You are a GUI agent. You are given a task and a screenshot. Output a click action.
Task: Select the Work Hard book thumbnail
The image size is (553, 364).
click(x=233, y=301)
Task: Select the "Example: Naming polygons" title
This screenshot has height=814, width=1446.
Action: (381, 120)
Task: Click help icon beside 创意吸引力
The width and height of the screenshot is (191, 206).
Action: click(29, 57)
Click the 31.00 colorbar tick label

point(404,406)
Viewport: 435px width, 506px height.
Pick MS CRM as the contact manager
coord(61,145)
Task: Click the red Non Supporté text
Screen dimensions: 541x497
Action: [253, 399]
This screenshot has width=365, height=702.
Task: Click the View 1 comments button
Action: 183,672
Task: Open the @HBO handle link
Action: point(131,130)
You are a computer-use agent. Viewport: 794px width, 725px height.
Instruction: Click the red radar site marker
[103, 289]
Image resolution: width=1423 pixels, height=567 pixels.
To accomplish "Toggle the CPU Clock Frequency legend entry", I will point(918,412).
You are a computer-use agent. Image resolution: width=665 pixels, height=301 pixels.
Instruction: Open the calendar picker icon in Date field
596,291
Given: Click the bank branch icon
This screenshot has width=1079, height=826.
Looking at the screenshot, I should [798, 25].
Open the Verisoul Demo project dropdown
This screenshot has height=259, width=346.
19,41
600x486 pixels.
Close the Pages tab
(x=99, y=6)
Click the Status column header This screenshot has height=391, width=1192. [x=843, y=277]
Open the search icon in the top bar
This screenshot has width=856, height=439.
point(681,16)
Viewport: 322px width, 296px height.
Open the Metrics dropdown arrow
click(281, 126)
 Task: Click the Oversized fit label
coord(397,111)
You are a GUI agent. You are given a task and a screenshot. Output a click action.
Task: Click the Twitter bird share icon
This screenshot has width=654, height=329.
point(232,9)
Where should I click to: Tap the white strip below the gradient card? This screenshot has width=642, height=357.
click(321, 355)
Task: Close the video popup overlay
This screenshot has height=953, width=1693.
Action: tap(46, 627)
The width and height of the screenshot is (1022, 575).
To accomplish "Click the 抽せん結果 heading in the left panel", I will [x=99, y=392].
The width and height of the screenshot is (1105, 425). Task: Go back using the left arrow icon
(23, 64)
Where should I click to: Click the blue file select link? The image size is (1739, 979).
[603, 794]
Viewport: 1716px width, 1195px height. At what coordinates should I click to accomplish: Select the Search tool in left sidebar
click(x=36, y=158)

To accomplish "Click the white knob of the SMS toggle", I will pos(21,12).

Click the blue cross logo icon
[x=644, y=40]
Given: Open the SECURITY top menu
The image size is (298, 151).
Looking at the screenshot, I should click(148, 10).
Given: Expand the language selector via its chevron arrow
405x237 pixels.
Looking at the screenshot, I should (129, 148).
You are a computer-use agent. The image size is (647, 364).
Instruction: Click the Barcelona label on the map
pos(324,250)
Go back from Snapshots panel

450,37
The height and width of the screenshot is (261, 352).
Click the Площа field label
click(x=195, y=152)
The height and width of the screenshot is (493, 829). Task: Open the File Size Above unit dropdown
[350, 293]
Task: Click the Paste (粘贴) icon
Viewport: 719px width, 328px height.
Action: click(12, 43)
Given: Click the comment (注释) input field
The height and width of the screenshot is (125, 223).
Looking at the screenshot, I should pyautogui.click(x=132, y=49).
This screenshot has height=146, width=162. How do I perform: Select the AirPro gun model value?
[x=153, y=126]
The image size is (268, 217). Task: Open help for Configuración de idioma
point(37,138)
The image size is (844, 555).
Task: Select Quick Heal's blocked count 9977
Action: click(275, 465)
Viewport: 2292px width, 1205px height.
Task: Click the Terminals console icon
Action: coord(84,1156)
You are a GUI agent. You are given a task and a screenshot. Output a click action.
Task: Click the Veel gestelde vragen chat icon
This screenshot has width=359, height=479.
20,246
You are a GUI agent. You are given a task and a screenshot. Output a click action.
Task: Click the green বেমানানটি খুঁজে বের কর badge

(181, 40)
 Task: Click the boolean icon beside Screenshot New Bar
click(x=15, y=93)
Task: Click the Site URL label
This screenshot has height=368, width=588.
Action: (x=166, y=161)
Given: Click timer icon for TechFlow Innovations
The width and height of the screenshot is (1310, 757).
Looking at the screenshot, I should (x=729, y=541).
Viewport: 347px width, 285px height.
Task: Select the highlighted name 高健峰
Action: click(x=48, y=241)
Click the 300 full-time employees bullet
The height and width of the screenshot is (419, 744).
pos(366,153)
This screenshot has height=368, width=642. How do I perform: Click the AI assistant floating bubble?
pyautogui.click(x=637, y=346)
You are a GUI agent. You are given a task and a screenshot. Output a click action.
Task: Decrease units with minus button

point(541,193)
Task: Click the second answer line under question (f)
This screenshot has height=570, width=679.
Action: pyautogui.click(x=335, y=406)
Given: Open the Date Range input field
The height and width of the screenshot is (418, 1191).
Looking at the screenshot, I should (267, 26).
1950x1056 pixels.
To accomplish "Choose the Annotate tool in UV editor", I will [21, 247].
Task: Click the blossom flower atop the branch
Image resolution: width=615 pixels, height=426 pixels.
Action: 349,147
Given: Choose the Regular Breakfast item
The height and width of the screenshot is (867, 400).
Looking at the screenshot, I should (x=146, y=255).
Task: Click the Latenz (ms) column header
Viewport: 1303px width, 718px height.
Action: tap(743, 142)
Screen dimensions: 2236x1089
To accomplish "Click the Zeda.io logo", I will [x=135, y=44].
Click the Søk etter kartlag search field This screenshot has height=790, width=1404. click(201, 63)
--------------------------------------------------
- WHAT IS ASKED
Please return, exactly as they appear, the lines of the listing above from its first line through the line holding "coord(61,145)", both included.

- TASK SOLUTION
You are a GUI agent. You are given a task and a screenshot. Output a click action.
Task: Select the Work Hard book thumbnail
The image size is (553, 364).
click(x=233, y=301)
Task: Select the "Example: Naming polygons" title
This screenshot has height=814, width=1446.
Action: (381, 120)
Task: Click help icon beside 创意吸引力
The width and height of the screenshot is (191, 206).
Action: click(29, 57)
Click the 31.00 colorbar tick label

point(404,406)
Viewport: 435px width, 506px height.
Pick MS CRM as the contact manager
coord(61,145)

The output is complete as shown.